By | January 1, 2009

Today for the first time I am able to run TaQuilla on my main email profile. This extension uses the same statistical bayesian filters used for spam detection, to instead automatically apply tags to emails. My initial trials are very encouraging.

I enabled soft tags on a “Personal” tag, to track emails that are associated with my personal life. I trained about 10 emails – a few from a current thread with my family, a message from my church, and a Netflix notice. I picked also a few bugmails and trained them as not personal. Then I applied the soft tags to another 20 emails – and it correctly decided when to apply the Personal tag to all of them! I have no idea what information it is using to do this, though I suspect it is just the names of the family members. But it is quite exciting that it works!

Unfortunately I had to apply a post-TB beta1 patch for this to work, so TaQuilla will not be able to work with beta1. My goals right now are to continue to figure out which hooks I will need in the base code so that TaQuilla will work well, and try to get them all in before beta2.

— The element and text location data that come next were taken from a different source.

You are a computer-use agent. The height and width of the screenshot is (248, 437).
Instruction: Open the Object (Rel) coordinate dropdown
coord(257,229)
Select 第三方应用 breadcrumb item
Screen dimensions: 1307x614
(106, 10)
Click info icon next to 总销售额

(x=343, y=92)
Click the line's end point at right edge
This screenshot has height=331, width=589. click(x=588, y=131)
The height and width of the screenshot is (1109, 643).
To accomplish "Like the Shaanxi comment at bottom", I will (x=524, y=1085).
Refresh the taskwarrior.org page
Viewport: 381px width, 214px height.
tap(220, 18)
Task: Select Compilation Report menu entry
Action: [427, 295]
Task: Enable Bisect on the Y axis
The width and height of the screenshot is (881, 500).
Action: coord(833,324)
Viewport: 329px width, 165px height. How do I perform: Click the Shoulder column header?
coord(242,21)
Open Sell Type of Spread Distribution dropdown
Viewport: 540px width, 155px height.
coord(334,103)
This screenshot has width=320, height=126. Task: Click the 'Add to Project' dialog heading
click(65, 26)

One interesting observation is that the training of the bayesian filter, which is a major pain to maintain for the case of junk mail, is much easier with soft tags. The reason is simple. For junk mail, the goal is to put junk messages into a “junk” folder, which ideally you never look at. For that reason, it is critical to have a very low chance of falsely classifying a message as junk. But for soft tags, you can accept a few false positives. So we can do the training for messages that match the category “Personal”  (which I call the pro trait) when you simply tag the message. I can then train messages that do not match the tag (which I call the anti trait) when you untag a message that was falsely tagged by the algorithm. This is very simple and unobtrusive. What a difference it makes to accept a few false positives!